Le ski
Espérons que nos amis les montagnards auront leur cru du siècle, car chaque année, c'est la même litanie pour eux, c'est la catastrophe, y a personne dans les hôtels et les restaurants d'altitude, ils perdent 80% de leur CA et pire ils se plaignent de devoir mettre systématiquement la clef sous la porte si l'Etat ne les aide pas...
Enfin, va encore y avoir du crétin sur planche.

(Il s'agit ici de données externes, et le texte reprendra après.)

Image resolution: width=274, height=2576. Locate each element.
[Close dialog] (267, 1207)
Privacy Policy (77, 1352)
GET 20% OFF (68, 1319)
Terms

Une fois de plus, après avoir eu les jambes engourdies durant ces derniers mois, tous les Roger et les Jean Patrick vont se faire leur petit schuss du 1er jour à peine mis la chaussure dans la neige, les jambes vont tremblées à l'arrivée de la première descente et tout va se terminer par un arrêt catastrophe dans un gros touriste allemand ...mais là tout va encore pour le mieux ...

2è jour, déjeuner au resto d'altitude, nom donné à
l'infâme bouiboui de la station, qui propose la
saucisse frites la plus chère du monde, à 42 euros
sans le ketchup ... tandis que les p'tits vins chauds
ravivent les corps avant de reprendre la glissade et
là, les mollets trop sollicités le matin, voire la
veille, ont gonflé et refusent le retour de la
fixation de la chaussure de ski ... Du coup on fait
quoi ? Et bien, le Jean Pat force, force et continue
à forcer pour encore une partie de glisse avec le
ventre lourd, la tête qui tourne et les mollets
écrasés, sans compter les crétins de jeunes faisant
partis de sa famille toujours à le perturber.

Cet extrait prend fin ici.